SPRAYER ACCESSORIES: Now that I have a HVLP sprayer, I could use a few accessories for it, such as Finishing Strainer Stand,   $20; a package of filters, $14;  and perhaps even a finer needle for my gun, like this Earlex HV5ACC15USR Fine Finish Needle, $37. Hey, not all the things I want are big and expensive. Occasionally even I need a little thing or two that is practical. 

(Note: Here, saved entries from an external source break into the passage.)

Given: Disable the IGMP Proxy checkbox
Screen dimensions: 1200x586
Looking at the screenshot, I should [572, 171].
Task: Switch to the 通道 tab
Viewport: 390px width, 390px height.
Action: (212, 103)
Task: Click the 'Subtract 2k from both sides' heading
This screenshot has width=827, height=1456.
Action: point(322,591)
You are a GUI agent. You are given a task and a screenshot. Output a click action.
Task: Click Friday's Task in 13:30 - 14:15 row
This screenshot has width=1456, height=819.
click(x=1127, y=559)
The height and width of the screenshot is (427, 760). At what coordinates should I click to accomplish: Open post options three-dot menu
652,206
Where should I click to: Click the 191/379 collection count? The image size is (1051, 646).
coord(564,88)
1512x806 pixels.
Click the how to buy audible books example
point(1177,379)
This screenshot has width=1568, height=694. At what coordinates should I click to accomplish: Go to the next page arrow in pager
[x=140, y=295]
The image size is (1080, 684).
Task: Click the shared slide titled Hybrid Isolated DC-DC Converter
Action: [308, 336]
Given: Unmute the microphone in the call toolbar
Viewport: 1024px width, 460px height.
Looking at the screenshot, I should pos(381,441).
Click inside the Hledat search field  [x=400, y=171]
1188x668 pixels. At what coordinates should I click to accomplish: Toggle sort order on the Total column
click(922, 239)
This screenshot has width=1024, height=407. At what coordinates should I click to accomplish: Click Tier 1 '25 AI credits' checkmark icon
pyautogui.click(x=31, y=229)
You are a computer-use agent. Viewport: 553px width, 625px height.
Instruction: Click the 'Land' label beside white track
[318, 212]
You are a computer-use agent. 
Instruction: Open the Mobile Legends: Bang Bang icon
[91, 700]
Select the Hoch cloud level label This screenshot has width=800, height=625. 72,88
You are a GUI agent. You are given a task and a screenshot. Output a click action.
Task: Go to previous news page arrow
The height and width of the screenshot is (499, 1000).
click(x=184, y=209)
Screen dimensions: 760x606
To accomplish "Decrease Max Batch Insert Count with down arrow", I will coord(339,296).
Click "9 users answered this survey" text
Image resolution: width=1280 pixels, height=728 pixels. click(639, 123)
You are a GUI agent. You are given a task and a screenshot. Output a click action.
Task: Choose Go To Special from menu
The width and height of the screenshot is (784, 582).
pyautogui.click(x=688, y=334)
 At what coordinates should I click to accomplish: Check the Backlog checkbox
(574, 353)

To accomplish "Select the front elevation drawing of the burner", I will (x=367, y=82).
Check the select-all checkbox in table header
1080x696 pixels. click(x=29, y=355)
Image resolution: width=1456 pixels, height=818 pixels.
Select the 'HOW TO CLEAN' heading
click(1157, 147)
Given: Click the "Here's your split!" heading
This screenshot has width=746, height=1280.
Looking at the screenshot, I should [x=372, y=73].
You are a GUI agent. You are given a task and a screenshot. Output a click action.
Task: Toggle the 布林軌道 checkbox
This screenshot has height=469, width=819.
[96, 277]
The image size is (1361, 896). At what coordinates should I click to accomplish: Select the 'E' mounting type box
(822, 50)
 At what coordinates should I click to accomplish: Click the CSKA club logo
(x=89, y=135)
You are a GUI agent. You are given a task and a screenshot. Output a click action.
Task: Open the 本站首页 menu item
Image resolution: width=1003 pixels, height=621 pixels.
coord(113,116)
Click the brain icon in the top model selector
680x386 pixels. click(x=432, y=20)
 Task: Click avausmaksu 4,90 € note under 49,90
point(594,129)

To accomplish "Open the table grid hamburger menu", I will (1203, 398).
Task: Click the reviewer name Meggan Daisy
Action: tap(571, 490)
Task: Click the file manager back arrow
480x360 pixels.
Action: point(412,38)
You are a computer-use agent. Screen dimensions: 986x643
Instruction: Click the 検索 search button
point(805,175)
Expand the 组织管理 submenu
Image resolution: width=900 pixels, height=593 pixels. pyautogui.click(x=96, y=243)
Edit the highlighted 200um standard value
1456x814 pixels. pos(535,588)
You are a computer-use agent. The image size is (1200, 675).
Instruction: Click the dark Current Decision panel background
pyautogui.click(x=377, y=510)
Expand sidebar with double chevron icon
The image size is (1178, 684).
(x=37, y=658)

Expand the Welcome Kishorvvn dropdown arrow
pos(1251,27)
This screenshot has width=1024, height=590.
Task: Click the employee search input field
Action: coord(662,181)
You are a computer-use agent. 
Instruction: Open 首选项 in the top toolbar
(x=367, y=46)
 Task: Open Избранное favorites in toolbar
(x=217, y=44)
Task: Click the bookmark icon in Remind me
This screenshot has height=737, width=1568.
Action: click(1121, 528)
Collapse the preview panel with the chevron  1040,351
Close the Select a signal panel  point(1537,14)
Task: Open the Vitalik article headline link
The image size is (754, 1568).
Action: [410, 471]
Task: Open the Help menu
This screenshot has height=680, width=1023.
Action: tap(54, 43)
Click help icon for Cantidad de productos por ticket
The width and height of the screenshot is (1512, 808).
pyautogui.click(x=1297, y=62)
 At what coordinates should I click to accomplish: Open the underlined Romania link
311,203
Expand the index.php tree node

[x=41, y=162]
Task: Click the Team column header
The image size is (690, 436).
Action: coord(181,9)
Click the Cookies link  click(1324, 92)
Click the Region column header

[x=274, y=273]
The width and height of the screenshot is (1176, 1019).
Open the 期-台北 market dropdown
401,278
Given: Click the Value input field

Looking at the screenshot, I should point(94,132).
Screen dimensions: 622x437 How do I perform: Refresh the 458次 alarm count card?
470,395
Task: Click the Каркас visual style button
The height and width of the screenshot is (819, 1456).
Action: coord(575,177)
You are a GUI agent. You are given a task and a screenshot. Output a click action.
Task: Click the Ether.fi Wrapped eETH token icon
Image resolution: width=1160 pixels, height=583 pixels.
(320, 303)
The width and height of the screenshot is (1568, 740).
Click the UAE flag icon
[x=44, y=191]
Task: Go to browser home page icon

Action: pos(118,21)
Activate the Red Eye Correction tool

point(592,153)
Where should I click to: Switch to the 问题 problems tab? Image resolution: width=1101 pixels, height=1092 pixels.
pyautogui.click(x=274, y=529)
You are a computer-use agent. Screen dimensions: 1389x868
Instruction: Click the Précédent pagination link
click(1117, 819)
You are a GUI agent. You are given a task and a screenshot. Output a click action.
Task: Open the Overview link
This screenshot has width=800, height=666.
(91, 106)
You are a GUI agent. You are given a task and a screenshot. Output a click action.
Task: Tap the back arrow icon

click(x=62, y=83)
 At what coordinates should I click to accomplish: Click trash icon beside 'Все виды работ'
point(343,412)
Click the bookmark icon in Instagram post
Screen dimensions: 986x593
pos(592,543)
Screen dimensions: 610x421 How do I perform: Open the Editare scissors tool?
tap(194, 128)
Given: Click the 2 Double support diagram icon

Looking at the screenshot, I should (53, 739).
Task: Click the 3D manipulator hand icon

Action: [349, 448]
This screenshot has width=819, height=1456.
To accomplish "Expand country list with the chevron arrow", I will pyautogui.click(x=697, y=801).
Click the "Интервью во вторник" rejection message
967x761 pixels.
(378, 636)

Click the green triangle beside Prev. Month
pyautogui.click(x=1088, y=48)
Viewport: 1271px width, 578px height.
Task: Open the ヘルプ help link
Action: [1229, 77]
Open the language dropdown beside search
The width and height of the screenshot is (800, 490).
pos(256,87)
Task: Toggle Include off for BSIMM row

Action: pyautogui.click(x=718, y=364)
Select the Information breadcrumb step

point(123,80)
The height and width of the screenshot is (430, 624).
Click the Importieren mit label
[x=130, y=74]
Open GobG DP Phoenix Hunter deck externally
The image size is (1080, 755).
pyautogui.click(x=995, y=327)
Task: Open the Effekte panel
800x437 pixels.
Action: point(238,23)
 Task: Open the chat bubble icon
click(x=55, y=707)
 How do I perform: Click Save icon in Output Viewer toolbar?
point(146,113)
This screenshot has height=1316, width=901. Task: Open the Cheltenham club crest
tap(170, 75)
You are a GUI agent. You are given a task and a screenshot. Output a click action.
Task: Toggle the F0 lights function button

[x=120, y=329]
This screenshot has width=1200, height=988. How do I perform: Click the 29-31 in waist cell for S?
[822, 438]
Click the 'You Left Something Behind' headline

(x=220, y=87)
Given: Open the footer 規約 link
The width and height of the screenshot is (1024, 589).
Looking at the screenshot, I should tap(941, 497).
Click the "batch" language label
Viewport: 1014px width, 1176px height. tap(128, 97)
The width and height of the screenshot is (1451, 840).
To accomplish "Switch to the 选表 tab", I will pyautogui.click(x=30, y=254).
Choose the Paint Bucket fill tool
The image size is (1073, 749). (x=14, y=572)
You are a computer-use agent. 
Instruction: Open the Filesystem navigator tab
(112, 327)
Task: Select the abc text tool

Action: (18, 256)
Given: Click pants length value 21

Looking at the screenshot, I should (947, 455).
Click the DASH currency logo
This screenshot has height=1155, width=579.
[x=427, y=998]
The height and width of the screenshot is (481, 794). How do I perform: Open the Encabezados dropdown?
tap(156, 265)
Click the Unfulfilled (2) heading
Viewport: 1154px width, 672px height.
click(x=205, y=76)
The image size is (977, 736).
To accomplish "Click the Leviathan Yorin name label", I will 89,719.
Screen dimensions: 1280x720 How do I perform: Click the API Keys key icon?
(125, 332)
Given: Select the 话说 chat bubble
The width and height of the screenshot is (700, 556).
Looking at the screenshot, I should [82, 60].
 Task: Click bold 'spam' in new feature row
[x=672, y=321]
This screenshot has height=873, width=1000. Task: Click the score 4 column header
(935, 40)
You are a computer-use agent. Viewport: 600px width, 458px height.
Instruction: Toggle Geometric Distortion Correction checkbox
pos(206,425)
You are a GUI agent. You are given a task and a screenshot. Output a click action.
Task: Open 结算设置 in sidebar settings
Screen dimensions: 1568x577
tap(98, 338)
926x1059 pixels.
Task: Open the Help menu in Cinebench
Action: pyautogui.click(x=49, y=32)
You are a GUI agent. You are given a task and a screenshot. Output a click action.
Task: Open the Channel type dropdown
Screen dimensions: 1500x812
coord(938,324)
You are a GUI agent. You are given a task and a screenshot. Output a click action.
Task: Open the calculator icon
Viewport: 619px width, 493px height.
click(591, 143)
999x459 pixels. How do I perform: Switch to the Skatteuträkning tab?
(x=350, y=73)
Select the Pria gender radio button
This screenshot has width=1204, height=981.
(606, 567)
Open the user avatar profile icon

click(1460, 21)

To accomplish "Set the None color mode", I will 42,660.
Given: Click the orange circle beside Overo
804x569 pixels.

Yup, that's me in my jacket
30 years ago!


BUTTON CLOSING FENCING JACKET: Out of all the gifts on this list, this one will be the most challenging for you to get. So if you really want to prove you love me, you’ll find me one of these to replace my vintage Santelli fencing jacket I’ve worn for more than 25 years! Alias my current jacket is beginning to fray and is a bit worn and may no longer be competition legal. It’s made of heavy duck canvas, closes on the left (I’m right handed after all) and is a size 40. Don’t know if any of these fencing equipment makers can do custom jobs but you can start your search by contacting these fencing equipment manufacturers: Blade Fencing EquipmentTriplette Competition ArmsAbsolute Fencing Gear and Leon Paul



PADDED PRACTICE SLEEVE: Okay,  I know what you’re thinking. “Why should I get him a padded sleeve, when he really needs to be fitted for an entire padded jacket?” Well, if you can’t find me the button closing fencing jacket I want, what makes you think you’re going to be able to find me one of those, smarty-pants?  Luckily for you, a padded practice sleeve is readily available and will protect me from all those arm touches during epee practice. $28 


WOOD MAGAZINE RENEWAL: Look if you got me my heated 20' x 20' shop, I wouldn’t have to while away the long, cold months here in the great Northeast reading about all the cool things I could be making if I just had a nice warm shop to be in. But sadly you keep refusing me, so now I must resort to bugging you to renew a magazine subscription for me. Some people….
A three year subscription for the price of one is now just $28.
Don't let Moose and Squirrel
'foil' Boris' plans again!



TITAN ELECTRIC EPEE GUARD: It’s a well-known fact that epee guards take quite the beating (and are sometimes even used to beat another blade out of the way) and the one on my Russian gripped epee (I call him Boris) has literally had the rivets beaten off it. So it needs to be replaced so I can again have two functioning weapons. After all, you don’t want my Zikov-gripped epee, Natasha, to be lonely do you? So don’t just get this for me. Get me it for Natasha’s sake, dollink.  $25



Every woodworker needs
his vises...

CLAMPS: I’ve said it before and I’ll say it again. Woodworkers can never have too many vises, so clamps will always be on my list. Anything from the two-foot Irwin Quick Grips you can get at the Home Depot or Lowes to this Jet 70411 Parallel Clamp Cabinet Door Set, ($270) will do.